Items from a dataset
____________________

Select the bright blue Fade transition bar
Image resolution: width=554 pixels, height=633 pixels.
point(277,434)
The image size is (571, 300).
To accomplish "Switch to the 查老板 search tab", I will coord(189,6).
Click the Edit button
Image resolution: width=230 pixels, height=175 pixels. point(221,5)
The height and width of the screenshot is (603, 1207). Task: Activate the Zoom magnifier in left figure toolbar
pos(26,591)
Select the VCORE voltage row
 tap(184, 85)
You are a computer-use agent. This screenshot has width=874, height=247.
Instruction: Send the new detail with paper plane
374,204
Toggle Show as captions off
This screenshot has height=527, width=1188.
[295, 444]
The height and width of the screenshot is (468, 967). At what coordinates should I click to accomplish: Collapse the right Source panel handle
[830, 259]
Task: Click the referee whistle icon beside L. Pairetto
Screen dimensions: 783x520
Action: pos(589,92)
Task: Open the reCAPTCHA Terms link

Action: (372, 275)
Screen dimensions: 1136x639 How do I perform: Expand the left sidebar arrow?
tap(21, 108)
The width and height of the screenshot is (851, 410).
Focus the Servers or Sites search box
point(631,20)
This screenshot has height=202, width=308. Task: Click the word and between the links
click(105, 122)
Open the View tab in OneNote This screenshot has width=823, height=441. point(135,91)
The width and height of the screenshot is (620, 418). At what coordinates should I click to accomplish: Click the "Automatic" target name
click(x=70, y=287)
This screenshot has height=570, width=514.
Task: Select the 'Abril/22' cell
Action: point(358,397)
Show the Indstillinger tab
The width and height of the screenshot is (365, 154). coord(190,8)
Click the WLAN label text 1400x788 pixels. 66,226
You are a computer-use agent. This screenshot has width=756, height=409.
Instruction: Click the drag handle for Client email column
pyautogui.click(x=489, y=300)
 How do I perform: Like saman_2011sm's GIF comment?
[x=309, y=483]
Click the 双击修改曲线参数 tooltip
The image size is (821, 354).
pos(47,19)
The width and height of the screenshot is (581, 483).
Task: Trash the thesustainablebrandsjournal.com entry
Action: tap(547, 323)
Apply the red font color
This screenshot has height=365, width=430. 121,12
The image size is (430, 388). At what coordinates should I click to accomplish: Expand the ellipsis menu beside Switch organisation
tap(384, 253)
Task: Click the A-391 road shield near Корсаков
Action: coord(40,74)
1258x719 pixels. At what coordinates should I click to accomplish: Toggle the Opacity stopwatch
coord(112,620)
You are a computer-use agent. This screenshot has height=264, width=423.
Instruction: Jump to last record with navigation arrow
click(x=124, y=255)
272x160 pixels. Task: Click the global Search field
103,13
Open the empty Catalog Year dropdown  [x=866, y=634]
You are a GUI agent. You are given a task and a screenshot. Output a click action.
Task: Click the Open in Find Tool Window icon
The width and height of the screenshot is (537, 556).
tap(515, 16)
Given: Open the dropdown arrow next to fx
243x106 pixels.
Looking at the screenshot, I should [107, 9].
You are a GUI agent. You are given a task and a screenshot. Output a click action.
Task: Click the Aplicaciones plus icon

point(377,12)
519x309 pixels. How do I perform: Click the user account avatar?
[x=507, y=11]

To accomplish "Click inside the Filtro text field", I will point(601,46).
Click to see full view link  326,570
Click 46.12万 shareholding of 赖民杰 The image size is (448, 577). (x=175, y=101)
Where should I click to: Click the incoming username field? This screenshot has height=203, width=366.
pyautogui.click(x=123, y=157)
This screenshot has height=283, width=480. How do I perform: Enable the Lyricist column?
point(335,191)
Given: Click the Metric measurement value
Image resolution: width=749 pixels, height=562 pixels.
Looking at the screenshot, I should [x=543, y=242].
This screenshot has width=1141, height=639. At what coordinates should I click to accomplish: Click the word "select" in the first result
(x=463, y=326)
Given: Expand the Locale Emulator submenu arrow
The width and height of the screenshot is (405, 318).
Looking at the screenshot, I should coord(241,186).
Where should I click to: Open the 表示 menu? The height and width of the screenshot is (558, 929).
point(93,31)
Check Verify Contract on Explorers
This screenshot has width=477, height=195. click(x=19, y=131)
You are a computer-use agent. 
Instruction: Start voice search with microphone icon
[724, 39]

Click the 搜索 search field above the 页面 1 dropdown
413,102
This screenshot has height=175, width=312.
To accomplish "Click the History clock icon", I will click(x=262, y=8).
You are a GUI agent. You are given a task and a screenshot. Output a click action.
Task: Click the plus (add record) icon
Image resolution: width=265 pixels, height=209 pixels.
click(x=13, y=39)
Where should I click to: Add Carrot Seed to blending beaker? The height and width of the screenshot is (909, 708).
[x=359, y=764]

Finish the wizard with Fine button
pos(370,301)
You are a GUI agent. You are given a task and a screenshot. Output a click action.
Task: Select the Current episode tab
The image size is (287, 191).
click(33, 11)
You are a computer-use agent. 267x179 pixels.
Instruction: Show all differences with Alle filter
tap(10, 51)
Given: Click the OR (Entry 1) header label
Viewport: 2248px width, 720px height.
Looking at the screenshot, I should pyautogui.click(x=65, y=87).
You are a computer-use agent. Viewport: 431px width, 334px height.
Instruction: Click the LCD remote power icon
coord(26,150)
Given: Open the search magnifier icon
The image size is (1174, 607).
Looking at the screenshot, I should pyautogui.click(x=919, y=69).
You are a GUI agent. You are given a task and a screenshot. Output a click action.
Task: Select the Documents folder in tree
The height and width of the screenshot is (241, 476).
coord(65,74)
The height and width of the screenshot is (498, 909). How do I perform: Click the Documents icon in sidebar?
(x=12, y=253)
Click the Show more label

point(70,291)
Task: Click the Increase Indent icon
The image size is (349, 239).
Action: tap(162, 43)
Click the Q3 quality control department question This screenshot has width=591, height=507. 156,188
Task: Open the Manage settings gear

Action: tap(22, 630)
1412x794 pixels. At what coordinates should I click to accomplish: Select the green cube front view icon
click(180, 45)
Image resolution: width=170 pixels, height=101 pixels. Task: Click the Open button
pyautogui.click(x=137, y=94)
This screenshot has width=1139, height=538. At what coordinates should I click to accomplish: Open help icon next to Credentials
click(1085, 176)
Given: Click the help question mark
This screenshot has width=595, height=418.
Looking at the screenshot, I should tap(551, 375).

____________________

• Exercise directions: Go line by line through the data and copy any that contain "will".

• Solution:
To accomplish "Switch to the 查老板 search tab", I will coord(189,6).
To accomplish "Click inside the Filtro text field", I will point(601,46).
To accomplish "Click the History clock icon", I will click(x=262, y=8).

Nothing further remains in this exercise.